Holiday has made his drives to the rim look so effortless in the past that it really makes you wonder how much more efficient he could be if his game were tailored more around penetrating through defenses as opposed to lingering out on the perimeter.

It's clear Holiday hasn't maximized his touches on the offensive end because he averaged fewer than two free-throw attempts per game last season. That's simply unacceptable for a guy looking to get paid big dollars.

In order to put up scoring lines associated with big dollars, Holiday will need to find more efficient routes to the basket that result in more layups and free-throw attempts.

When thinking of a player Holiday could model his game after, Jameer Nelson feels like a fair comparison. While Holiday's upside may be slightly higher than Nelson's once was, Holiday could benefit from learning to play like Nelson did during his best seasons alongside Dwight Howard in Orlando.

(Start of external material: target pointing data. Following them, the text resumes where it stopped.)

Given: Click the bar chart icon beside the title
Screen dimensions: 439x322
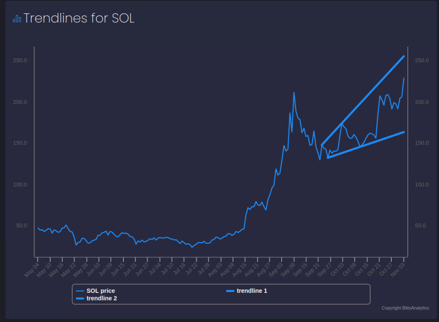Looking at the screenshot, I should pos(17,18).
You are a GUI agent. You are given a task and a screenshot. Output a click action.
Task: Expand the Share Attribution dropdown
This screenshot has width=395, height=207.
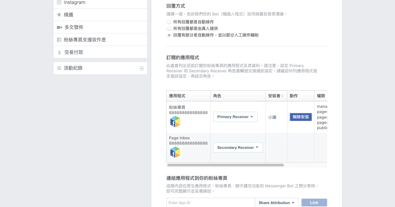277,203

Nelson's game is a bit more perimeter oriented than Holiday's, but as we've seen, Holiday isn't a half-bad shooter from beyond the arc. As previously mentioned, it would be more efficient for Holiday to tailor his game to playing around the rim, but if Bynum is constantly drawing double-teams, it wouldn't be a surprise if we saw his outside shooting numbers spike.

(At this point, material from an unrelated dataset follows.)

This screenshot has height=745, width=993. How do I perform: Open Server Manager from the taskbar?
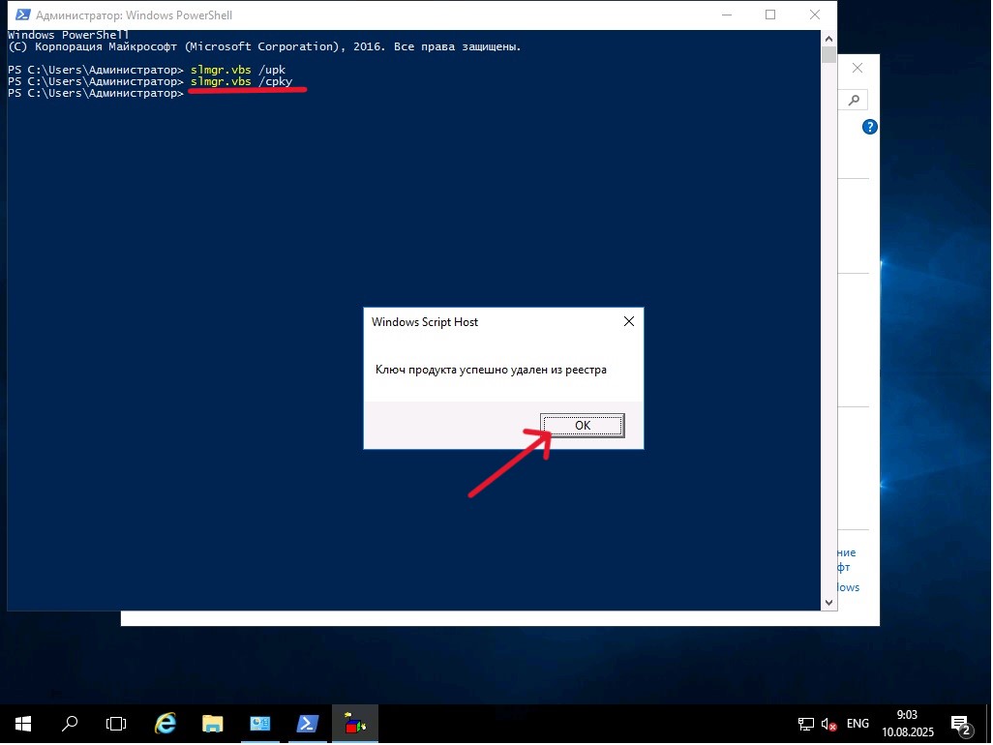pyautogui.click(x=260, y=724)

As far as Nelson's numbers go (via, his best season came in 2008-09, when the Magic won the Eastern Conference crown and faced off against the Los Angeles Lakers in the NBA Finals. Although Nelson was limited to just 42 games in 2008-09, he averaged more than 19 points and six assists per 36 minutes, while posting a PER of more than 20. Nelson also shot a career-high 45.3 percent from three and 50.3 percent from the field.

Those numbers would be difficult for many guards to duplicate (they were over 42 games, not 82), but after Bynum, Holiday feels like the team's most legitimate threat to average 20 points per game.

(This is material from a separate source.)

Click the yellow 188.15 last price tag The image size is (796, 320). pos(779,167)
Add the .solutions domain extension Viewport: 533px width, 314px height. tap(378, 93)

So really, there are two effective offensive routes Holiday can take to becoming an improved player.

As we've seen throughout the past two seasons, Holiday has actually proven to be more of a pure shooter than shooting guard Evan Turner, who has played more of a point-forward role. Should Holiday find it easier to score with softer defenses on the perimeter, then we may see improved shooting numbers. Or, Holiday may find that having some capable rebounders in the frontcourt will allow him to be more aggressive attacking the interior of opposing defenses.

In sum, Holiday's efforts this season may net him a larger statistical output, but it will be his ability to maximize his opportunities on the offensive end that will be key. In order to be considered one of the league's brightest young talents, Holiday will have to show that he's capable not only of distributing the ball, but that he is able to avoid turning the ball over at a high rate, a point Doug Collins has emphasized over the past few seasons.

While it feels like Bynum's play will be the key to the Sixers' 2012-13 season, it very well may be Holiday's performance as the co-star that ends up being the most accurate barometer of the team's success.